Se levanta a eso de las 7 y media de la mañana, y luego de desayunarse un plato de leche descremada con una cantidad exorbitante de Corn Flakes, -que sobresale como un iceberg de ese mar lácteo- se dispone a caminar por el Paseo Los Próceres. Allí llega saludando a sus grandes amigos de la ciudad: los indigentes. “La Negra Esther” que vive con un ejército de nueve cacris que la protegen de todo mal y “El Místico”: un moreno alto con un afro descomunal que, desde lo alto del cerro donde está ubicado el barrio Marín, medita y le canta a los dioses contorneándose como cualquier instructor de yoga del Parque del Este.
Así es mi abuelo. No sólo saluda y habla con todo el mundo sin ningún distingo, sino que los escucha realmente interesado en lo que puedan aportarle a su cultura cotidiana. Es trujillano de nacimiento pero maracucho de corazón, y en sus más de 40 años viviendo en Caracas no ha podido erradicar el “¡Mirá qué molleja!” de su vocabulario.
Mi abuelo también es lo que los psicólogos denominan un individuo “ciclotímico”: su estado de ánimo oscila entre una echadera de vaina hilarante y un mal carácter que, si te agarra desprevenido, seguramente saldrás “berreando” con una almohada en las nalgas al mejor estilo de La Chilindrina –la hija de Don Ramón en la serie mexicana “El Chavo”.
Sin embargo, todo este lado agrio de su personalidad se ve minimizado al lado de su gran capacidad de servicio hacia los demás y su inmensa sabiduría. Discutir de política con él ciertamente es una delicia, ya que su amplio conocimiento -aunado a la calidad de su testimonio presencial- de los eventos que han marcado a Venezuela, hacen que cualquier debate que uno inicie con él sea toda una exquisitez intelectual. Ni hablar de sus comentarios típicos aderezados con ese pragmatismo tan sui generis de la “Tercera Edad”, que hace cuando uno intenta de expresarle alguna opinión que no comparte. “¡Ese Teodoro es un muerto!” me dijo cuando le notifiqué que ese era mi candidato para las próximas elecciones presidenciales. O como cuando traté de decirle lo enigmático que me parecía como personaje el Sub-Comandante Marcos, se me adelantó y me dijo: “¡Ése es un asesino!”.

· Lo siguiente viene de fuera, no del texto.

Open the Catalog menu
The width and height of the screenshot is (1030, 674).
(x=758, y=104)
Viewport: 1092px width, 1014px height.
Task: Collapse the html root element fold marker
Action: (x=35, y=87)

Trata a todo el mundo de “usted”; y en las cúspides de sus “jodederas” se ríe con tanta intensidad que toda su cara se enrojece, teniendo que sacar un pañuelo blanco del bolsillo derecho de su pantalón, para secar las lágrimas que tímidamente brotan de sus ojos achinados. Su curriculum pudiera tener una vuelta al mundo -gracias a los numerosos viajes que realizó- si no fuese porque nunca visitó al continente asiático: “Es que a mí esos chinos nunca me llamaron la atención”.
Así es mi abuelo; como las personas que, a fin de cuentas, uno más quiere: ésas con las que uno llega por momentos a levitar de la emoción no sin antes habiéndote jodido un poquito.
Comments
En breve, lo verás en sueños. He comprobado que es allí donde se esconden para acompañarnos -sin que los demás los vean- los que parten y nos dejan llenos de recuerdos.